Anayasa Mahkemesi tarafından, Sayıştay 3. Dairesinin, 375 sayılı KHK’daki söz konusu ibareler yönünden, ilk incelemede yetkisizliği nedeniyle başvurusunun reddine karar verilmesinin nedeni, yargılamaya esas raporda, 375 sayılı KHK’nın ek 11. Maddesinin c bendi kapsamında yalnızca “ilk defa veya yeniden atanan uzman unvanlı meslek personeli" bulunması olup, anılan KHK kapsamında ilk defa veya yeniden atanan genel müdür, genel sekreter, genel müdür yardımcısı ve genel sekreter yardımcısı unvanlı personel bulunmamasıdır. Anayasa Mahkemesi, bu sebeple, 375 sayılı KHK’nın ek 11. Maddesinin c bendini “ilk defa veya yeniden atanan uzman unvanlı meslek personeli" açısından, esastan incelemiştir. Anılan KHK kapsamı dışındaki personele yapılan fazla ödemenin dayanağını ise 5544 sayılı Meslekî Yeterlilik Kurumu Kanunu'nun 25. maddesinin (I) numaralı fıkrası oluşturmakta olup, söz konusu hükümde yer alan “…bakanlık genel müdürüne yapılan ödemeleri aşmamak kaydıyla,…” ibaresinin de mezkur kararda Anayasaya aykırı olmadığına hükmedilmiştir.
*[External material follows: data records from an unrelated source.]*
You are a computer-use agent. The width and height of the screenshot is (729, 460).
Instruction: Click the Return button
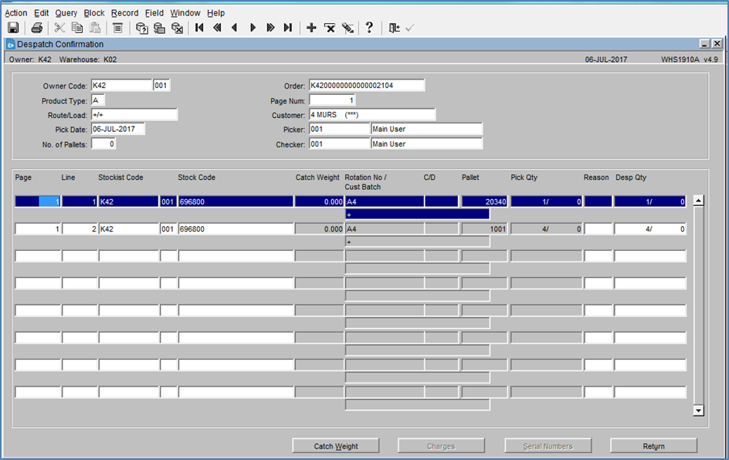click(x=653, y=446)
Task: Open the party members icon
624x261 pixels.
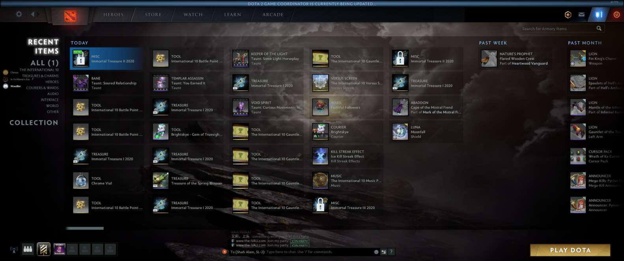Action: click(28, 249)

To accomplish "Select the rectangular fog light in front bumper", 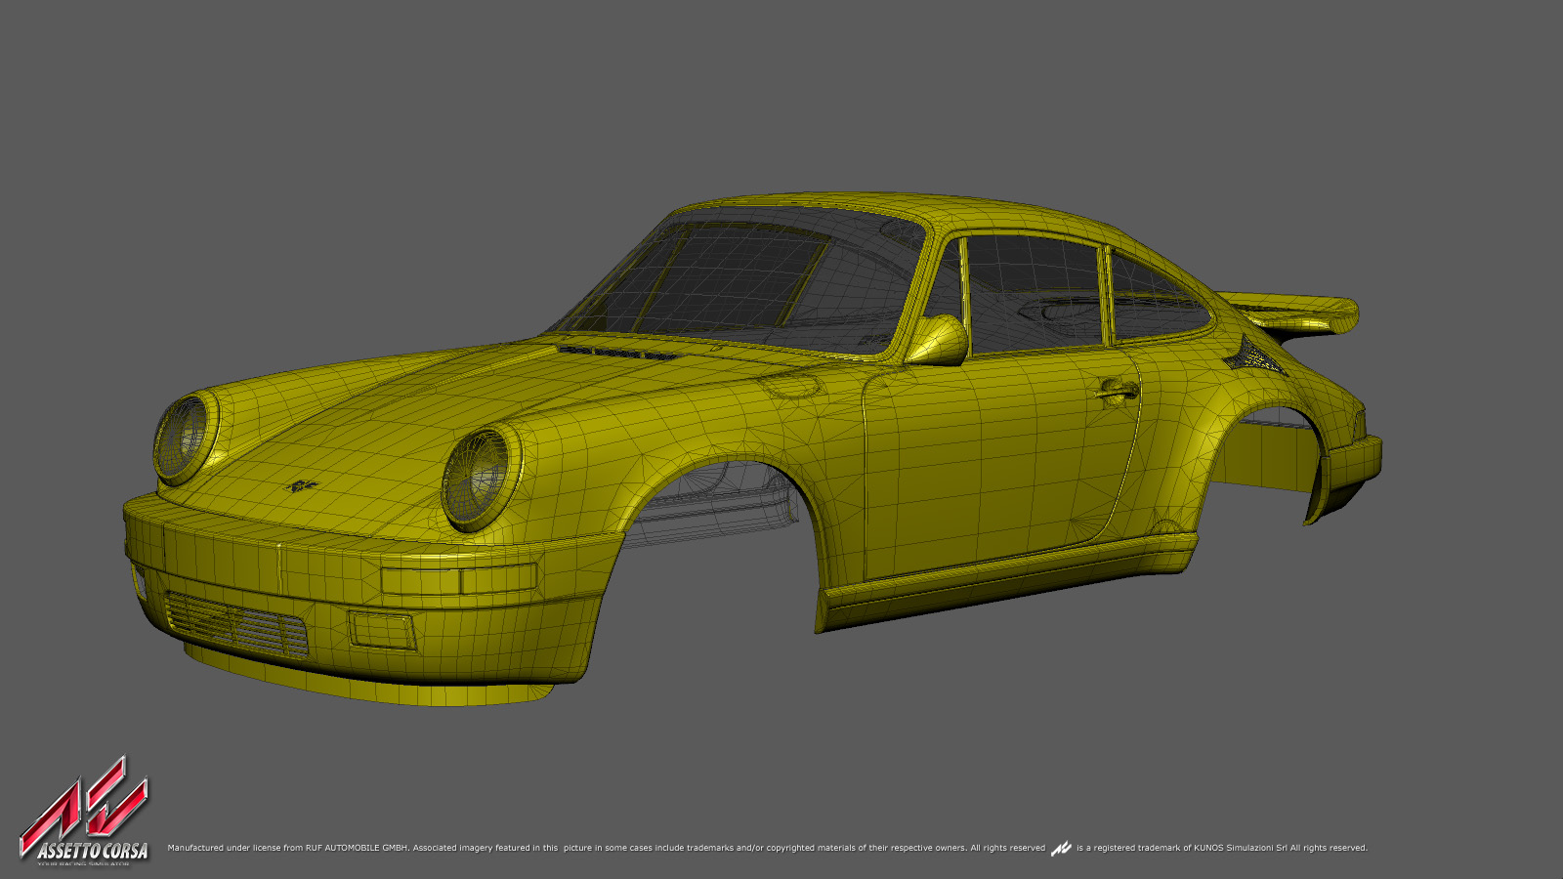I will point(382,631).
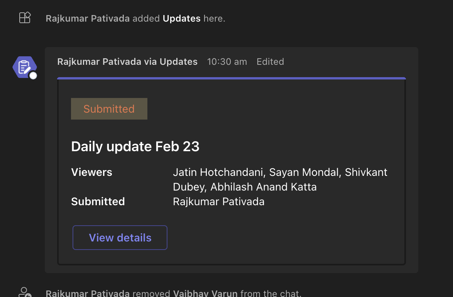
Task: Click the purple accent bar atop the card
Action: click(x=232, y=78)
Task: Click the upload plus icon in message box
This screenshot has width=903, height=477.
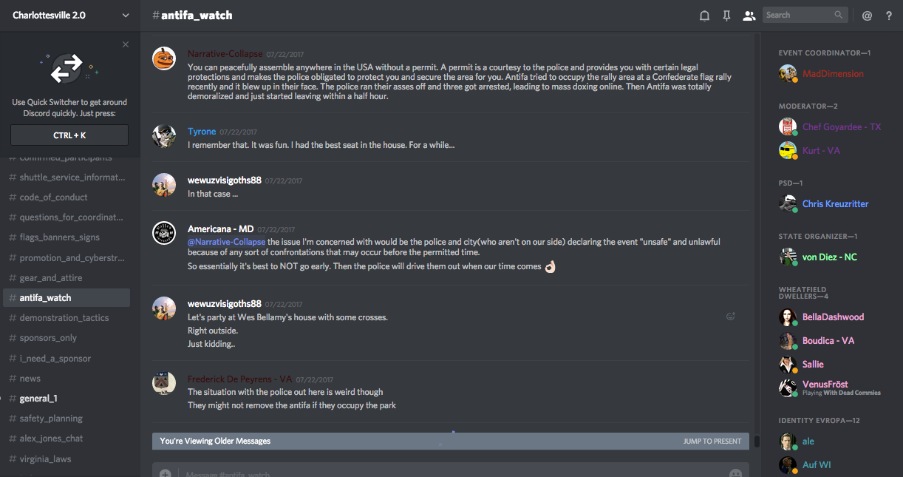Action: (166, 473)
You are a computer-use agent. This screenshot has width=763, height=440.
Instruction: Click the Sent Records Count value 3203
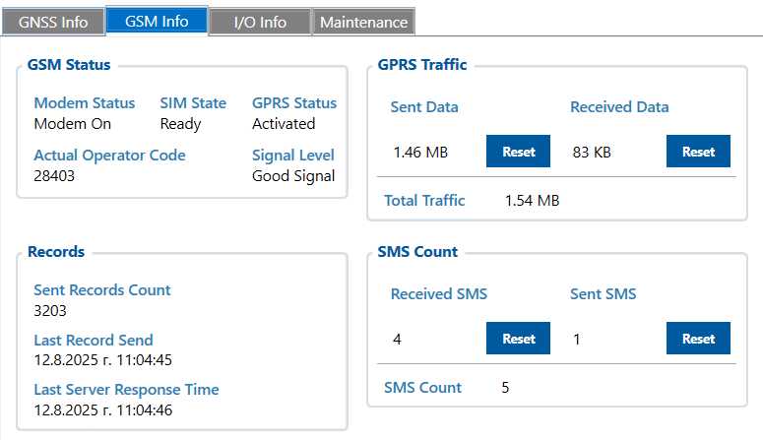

Diğer taraftan, Anayasa Mahkemesi Kararında, 375 sayılı KHK kuralı esastan sadece uzman unvanlı meslek personeli açısından değerlendirilmişse de, MYK personeline ücret, malî ve sosyal haklar yönünden üst sınırların belirlenmiş olmasının, Devletin, çalışanların yaptıkları işe uygun adaletli bir ücret elde etmeleri ve diğer sosyal yardımlardan yararlanmaları için gerekli tedbirleri alma yükümlülüğüne bir aykırılık oluşturmadığı gibi ülkenin ekonomik ve malî kaynakları, kamu yararı ve hizmetin gerekleri dikkate alınarak aynî ve nakdî ödemelere ilişkin yeni bir düzenleme yapılmasının da Devletin, çalışma barışını sağlamak için gerekli tedbirleri alma yükümlülüğüyle bağdaşmayan bir yönünün bulunmadığına karar verilmiştir. Mezkur kararın gerekçesi görüldüğü üzere, özü itibariyle, tüm MYK personeli için geçerli olabilecek genel bir gerekçedir.
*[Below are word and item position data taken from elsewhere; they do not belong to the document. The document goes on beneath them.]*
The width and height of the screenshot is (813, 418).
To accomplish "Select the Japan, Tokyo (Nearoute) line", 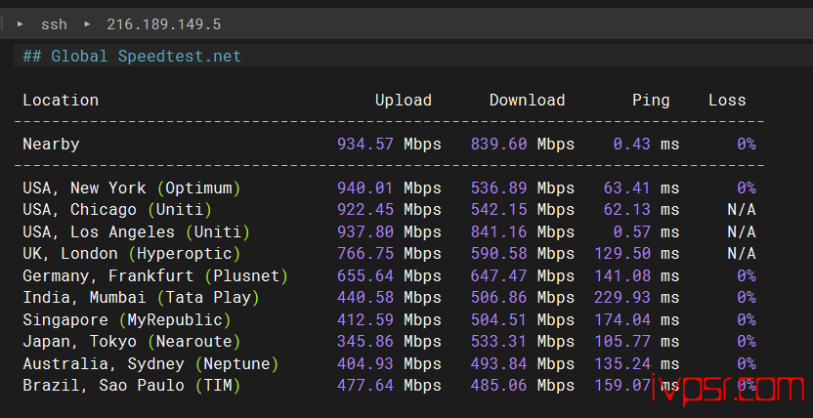I will point(132,341).
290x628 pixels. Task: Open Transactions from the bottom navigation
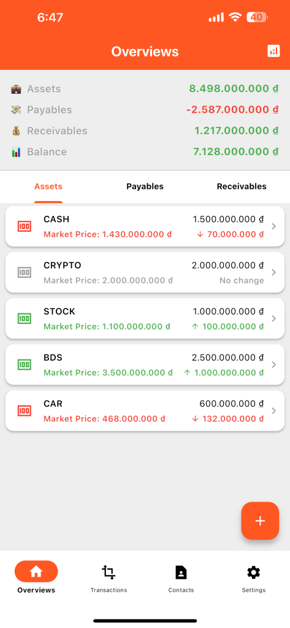(109, 578)
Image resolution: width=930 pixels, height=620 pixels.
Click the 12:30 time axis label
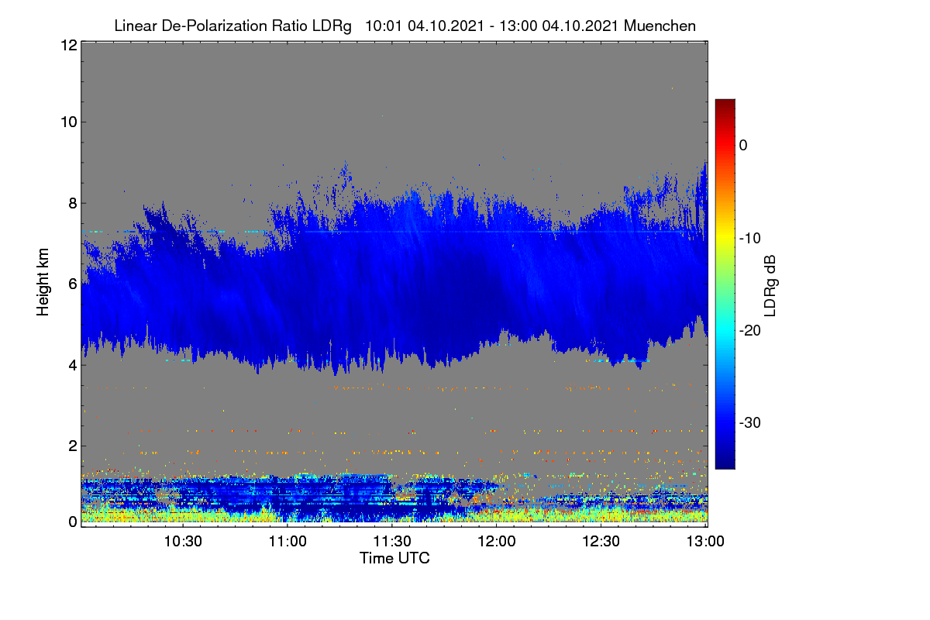[x=601, y=541]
Tüm bunların yanında, ilamın gerekçesini oluşturan 375 sayılı KHK’nın Ek 11. Maddesinin (c) bendi (buna bağlı olarak (ç) bendi) ile 5544 sayılı Kanunun 25. maddesinin (I) numaralı fıkrası halen geçerliliğini korumakta olup, dilekçinin iddiaları yasal dayanaktan yoksundur.
Bu itibarla, 14.11.2018 tarih ve 45329 sayılı Temyiz Kurulu Kararının 2. maddesinde, KARAR DÜZELTİLMESİNE MAHAL OLMADIĞINA, oybirliği ile,
Karar verildiği 03.11.2021 tarih ve 50372 sayılı tutanakta yazılı olmakla işbu ilam tanzim kılındı.